Work out how many lines of the data hold the string "will", and reply with that number alone.

# Collected data
-=-=-
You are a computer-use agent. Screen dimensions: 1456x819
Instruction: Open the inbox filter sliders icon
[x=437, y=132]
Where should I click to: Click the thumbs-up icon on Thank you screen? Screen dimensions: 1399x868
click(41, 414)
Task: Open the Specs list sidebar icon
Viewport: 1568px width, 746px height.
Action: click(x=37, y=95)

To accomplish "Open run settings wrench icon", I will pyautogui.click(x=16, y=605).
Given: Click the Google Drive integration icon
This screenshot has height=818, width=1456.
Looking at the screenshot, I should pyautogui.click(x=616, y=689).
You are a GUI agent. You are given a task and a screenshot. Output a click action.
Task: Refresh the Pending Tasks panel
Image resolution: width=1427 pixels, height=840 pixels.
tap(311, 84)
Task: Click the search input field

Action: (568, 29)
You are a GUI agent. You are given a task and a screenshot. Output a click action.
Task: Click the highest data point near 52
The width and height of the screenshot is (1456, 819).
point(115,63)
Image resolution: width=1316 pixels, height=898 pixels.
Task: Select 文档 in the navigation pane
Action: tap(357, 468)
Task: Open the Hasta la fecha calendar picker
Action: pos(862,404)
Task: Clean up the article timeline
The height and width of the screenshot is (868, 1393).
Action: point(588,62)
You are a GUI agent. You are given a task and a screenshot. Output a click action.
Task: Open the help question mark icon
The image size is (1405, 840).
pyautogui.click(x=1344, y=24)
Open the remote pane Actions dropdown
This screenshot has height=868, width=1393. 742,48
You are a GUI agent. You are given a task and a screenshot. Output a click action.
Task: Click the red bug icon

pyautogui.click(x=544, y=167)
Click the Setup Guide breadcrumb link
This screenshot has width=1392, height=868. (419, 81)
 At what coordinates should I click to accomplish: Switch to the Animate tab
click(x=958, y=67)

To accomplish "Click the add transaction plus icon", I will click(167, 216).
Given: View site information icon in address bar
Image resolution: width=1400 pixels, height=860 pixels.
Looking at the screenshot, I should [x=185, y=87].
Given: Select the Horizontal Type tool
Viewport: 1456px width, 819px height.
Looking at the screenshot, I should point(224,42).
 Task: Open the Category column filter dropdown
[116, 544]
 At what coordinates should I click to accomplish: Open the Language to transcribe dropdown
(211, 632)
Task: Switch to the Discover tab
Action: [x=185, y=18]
-=-=-
# Exercise solution
2